The NHS is in danger of a mass exodus of black, Asian and minority ethnic doctors due to “persistent” and “intolerable” levels of racism in the workplace, a landmark report warns.
The review by the British Medical Association, one of the most comprehensive of its kind into racism in the medical profession, paints an “alarming” picture of “institutional barriers” to career progression, “dangerously low levels” of reporting of racist incidents and a growing mental health burden on minority ethnic doctors.
The doctors’ union’s report identifies “systemic failure” across the NHS and calls on health chiefs to urgently “bring an end to structural racism” and “rectify the disproportionate outcomes” in careers and job satisfaction – or risk losing thousands of medics from the profession.
Its publication comes on the opening day of the NHS ConfedExpo conference in Liverpool, where thousands of NHS leaders are meeting to wrestle with issues faced by the health service after the Covid-19 pandemic. The most pressing issue is the mounting workforce crisis, with the NHS short of thousands of doctors and desperately struggling to retain or recruit medics.
The BMA report found that many doctors are facing racial inequality at work, leading to them being overlooked for promotion, forced to change specialty or causing them to quit.
It warned of a “tragic waste of potential” as a poll revealed that 60% of Asian and 57% of black medics see racism as a barrier to career progression. Meanwhile, many doctors who have experienced racism while working said their mental health had deteriorated.
As a result of racial discrimination, 42% of black and 41% of Asian doctors have considered leaving or have left work in the past two years.
A survey of 2,030 medics by the BMA found that minority ethnic doctors face racial discrimination from multiple sides, from their bosses to patients. One medic told the review they had been called a “headscarf bitch” and a complaint to their manager was met with “silence”.
Dr Chaand Nagpaul, the BMA chair of council, said: “The NHS was built on the principle of equality of care for patients whoever they are, but this report shows that the NHS is shamefully failing in this principle for its own doctors, with those from ethnic minorities reporting alarming levels of unfair treatment and racial inequality at work.
“It is deeply concerning that so many of those surveyed did not report racism, either out of fear of recrimination, being labelled a troublemaker or a lack of confidence it would be properly investigated.
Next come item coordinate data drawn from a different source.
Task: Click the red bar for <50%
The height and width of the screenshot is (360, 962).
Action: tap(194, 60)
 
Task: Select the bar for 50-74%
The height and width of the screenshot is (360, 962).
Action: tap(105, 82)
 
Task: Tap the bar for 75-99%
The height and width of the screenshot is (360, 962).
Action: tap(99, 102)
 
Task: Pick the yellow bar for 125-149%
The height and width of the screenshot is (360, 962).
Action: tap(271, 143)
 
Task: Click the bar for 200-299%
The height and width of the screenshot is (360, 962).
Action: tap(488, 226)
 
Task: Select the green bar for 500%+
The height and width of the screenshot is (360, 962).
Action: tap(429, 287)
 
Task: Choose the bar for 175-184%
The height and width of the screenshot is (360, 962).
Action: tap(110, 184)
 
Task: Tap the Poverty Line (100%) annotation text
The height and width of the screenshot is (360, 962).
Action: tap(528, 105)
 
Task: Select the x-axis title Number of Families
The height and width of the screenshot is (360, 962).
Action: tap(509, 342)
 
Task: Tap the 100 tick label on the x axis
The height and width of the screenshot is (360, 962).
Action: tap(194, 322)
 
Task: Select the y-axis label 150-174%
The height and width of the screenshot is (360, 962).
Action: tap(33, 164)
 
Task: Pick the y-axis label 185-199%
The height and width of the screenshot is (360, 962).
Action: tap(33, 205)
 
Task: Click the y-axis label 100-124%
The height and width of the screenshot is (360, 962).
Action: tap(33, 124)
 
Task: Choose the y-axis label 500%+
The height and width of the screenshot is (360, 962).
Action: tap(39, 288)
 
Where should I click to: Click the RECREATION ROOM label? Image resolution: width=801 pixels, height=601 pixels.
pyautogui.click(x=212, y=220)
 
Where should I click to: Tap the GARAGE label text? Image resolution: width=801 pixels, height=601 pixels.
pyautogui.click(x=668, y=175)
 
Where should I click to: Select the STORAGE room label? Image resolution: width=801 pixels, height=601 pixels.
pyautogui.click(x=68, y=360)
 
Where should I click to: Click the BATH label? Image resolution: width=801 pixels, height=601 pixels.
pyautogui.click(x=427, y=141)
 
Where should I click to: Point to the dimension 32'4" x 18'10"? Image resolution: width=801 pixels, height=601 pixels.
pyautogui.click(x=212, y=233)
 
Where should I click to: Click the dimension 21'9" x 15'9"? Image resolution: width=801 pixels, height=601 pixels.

This means that doctors are suffering in silence, and the true extent of racism is neither exposed nor addressed.
“What all this adds up to is a tragic waste of potential as doctors of ethnic minority are held back, dragged down or simply walk away from the profession. Racism is wrecking the lives of many doctors, affecting patient care and threatening services. The time for talk on this is over.”
The BMA report comes four months after the Guardian revealed that a major review by the NHS Race and Health Observatory into patient care had uncovered “overwhelming” minority ethnic health inequalities in the NHS.
It warned that “vast” and “widespread” inequity in every aspect of healthcare it reviewed was harming the health of millions of patients, and said racism, racial discrimination, barriers to accessing healthcare and woeful ethnicity data collection had “negatively impacted” the health of black, Asian and minority ethnic people in England for years.
Prof Anton Emmanuel, the head of workforce race equality standard at NHS England, said: “No one should experience racism, discrimination or prejudice at work, it is completely unacceptable and NHS organisations should take a zero-tolerance approach to all and any form of discrimination.”
Emmanuel insisted “decisive actions” had recently been taken to address inequalities in the NHS and progress was being made, but he also conceded that “we know there is still more work to do”.